◆ **TASK TO CARRY OUT**
Please copy the last part of the entries exactly: the line that has "1053x556 pixels." and every line up to and including the end, nothing more.

◆ **DATA TO PROCESS**
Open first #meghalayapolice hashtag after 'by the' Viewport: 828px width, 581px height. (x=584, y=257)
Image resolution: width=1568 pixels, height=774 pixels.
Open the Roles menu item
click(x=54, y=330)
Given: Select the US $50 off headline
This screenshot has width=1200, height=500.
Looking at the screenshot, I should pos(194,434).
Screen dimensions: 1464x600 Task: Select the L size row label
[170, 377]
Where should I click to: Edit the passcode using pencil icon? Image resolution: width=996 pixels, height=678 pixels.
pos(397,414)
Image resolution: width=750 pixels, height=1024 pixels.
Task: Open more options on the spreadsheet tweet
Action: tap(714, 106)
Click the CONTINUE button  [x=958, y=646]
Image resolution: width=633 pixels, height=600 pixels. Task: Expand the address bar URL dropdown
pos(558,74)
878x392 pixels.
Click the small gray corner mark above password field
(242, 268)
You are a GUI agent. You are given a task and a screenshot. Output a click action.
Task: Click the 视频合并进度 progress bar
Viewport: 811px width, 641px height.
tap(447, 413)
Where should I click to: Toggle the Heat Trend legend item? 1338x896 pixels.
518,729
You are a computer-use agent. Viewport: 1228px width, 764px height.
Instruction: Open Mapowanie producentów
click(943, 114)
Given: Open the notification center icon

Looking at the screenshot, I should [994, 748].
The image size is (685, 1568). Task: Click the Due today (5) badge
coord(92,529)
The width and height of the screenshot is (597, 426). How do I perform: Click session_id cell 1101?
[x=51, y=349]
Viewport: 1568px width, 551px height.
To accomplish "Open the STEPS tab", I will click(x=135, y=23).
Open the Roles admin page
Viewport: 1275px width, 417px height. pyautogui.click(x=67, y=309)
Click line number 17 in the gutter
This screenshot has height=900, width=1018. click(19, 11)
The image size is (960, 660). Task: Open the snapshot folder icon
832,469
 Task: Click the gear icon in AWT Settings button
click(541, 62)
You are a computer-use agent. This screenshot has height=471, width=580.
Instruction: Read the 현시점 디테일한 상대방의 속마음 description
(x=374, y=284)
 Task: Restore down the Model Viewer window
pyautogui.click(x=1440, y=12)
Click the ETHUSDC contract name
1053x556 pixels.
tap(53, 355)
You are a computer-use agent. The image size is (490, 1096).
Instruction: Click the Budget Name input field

◆ **RESULT**
1053x556 pixels.
tap(53, 355)
You are a computer-use agent. The image size is (490, 1096).
Instruction: Click the Budget Name input field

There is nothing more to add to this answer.